The bill makes three broad changes to the MMPA, including a provision that allows the Department of Defense (DOD) to grant itself categorical exemptions from the law.
It revises the current definition of "harassment" - not just for the military, but for all ocean users.
Environmentalists fear this will allow projects, such as oil and gas exploration and high intensity sonar testing, to escape analysis by wildlife agencies, public comment, monitoring, and mitigation.
The MMPA's provision to protect marine mammals from harassment is "one the cornerstones of the Act," explains Naomi Rose, a marine mammal scientist with the Humane Society.
The existing definition is "very precautionary and very protective," Rose said, but the bill turns this definition on its head.
The bill removes the current requirement of MMPA's permitting process that requires any injuring or killing of marine mammals be limited to "small numbers" in a "specific geographical region."

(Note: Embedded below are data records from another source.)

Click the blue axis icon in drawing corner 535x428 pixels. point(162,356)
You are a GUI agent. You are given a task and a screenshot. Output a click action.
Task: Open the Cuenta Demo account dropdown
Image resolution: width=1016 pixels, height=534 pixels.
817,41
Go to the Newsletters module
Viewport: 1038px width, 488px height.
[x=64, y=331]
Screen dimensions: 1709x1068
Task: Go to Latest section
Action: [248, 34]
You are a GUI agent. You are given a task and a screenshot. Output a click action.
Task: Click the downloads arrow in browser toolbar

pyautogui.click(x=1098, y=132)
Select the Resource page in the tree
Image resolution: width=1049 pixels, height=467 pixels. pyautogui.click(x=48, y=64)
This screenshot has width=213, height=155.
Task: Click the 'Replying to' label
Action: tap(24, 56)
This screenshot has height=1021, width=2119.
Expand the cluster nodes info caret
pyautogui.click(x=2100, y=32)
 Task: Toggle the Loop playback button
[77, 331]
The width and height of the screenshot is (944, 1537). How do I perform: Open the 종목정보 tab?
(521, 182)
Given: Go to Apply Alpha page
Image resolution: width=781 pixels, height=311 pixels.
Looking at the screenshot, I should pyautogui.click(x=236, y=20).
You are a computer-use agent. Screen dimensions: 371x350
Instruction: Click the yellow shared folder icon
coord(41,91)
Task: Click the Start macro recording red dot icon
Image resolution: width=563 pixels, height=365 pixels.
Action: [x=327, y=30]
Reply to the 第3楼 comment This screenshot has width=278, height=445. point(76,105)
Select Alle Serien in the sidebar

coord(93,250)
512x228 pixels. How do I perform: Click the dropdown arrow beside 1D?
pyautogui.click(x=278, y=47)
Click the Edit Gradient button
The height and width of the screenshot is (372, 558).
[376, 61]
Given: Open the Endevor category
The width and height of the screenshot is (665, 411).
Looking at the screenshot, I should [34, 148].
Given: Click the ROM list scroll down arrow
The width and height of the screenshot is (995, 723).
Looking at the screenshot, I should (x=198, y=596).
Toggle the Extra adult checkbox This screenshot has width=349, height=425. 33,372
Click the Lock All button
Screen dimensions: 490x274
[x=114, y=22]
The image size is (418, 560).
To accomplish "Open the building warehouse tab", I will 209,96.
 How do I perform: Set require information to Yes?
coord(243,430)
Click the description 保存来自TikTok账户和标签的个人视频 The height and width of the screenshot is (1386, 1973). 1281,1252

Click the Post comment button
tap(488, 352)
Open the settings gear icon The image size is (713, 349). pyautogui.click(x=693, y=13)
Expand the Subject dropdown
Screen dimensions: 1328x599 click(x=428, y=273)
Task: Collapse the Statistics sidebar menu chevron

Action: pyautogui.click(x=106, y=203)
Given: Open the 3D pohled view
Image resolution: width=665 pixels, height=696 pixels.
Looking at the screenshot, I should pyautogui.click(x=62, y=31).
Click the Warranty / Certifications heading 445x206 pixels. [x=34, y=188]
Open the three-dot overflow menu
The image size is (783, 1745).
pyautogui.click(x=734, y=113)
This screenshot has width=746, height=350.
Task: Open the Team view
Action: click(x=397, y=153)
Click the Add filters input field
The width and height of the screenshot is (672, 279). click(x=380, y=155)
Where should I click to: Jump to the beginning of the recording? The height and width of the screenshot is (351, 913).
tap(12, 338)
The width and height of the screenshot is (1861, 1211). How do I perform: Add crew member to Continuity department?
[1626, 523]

"There is simply no need for such broad exemptions from the law," said Congressman Tom Allen, a Maine Democrat.
Critics of these exemptions say supporters have no evidence that even the military needs exemption from these laws.
A host of state officials have criticized the administration's plan, which they believe abdicates the federal government from important conservation measures and shifts a greater burden onto states and local governments.
"For the Department of Defense, this is simply a matter of convenience - they do not want to be bothered," Allen said. "The military has never said there has been a problem with readiness because of an environmental law and it looks and it feels like they are making this up for their own convenience."
The lack of empirical evidence that the military needs exemptions from environmental laws has prompted "DOD political appointees to aggressively distort facts to try and make their case," Snape said.
He cited false information given to Senator John McCain, an Arizona Republican, about the impact protection for Sonoran pronghorn was alleged to have had on military training.
McCain said in a Senate hearing that 40 percent of flyovers at overflights at the Barry Goldwater range had been cancelled or postponed because of Sonoran Pronghorn conservation efforts. The real number is six percent, Snape said, and McCain has asked a commission to investigate.
"They are constantly pushing the factual envelope trying to make their case because when the facts speak for themselves, they are not left with much," Snape said.
Critics point to an amendment added to the bill by Arizona Representative Rick Renzi, a Republican, as evidence that the bill's supporters are simply pushing an ideological and political agenda.
Renzi's provision gives the military an exemption from any responsibility for ground water pumping around Arizona's Fort Huachuca. Environmentalists say this will be devastating for the adjacent San Pedro River and its watershed, considered by many to be one of the the most biologically diverse ecosystems on Earth.
"This would kill the last living river in an American desert," Snape explained. "It has nothing to do with DOD readiness."
The current Senate version of the bill only exempts the military from the ESA.
If House Republicans believed the American public supported their broad revisions to the ESA and the MMPA, Tauscher said, they would not have slipped them into the $400 billion defense spending bill.
"We need to stop this pernicious attack on our environment at a time when we have many other things that we should be doing," Tauscher said.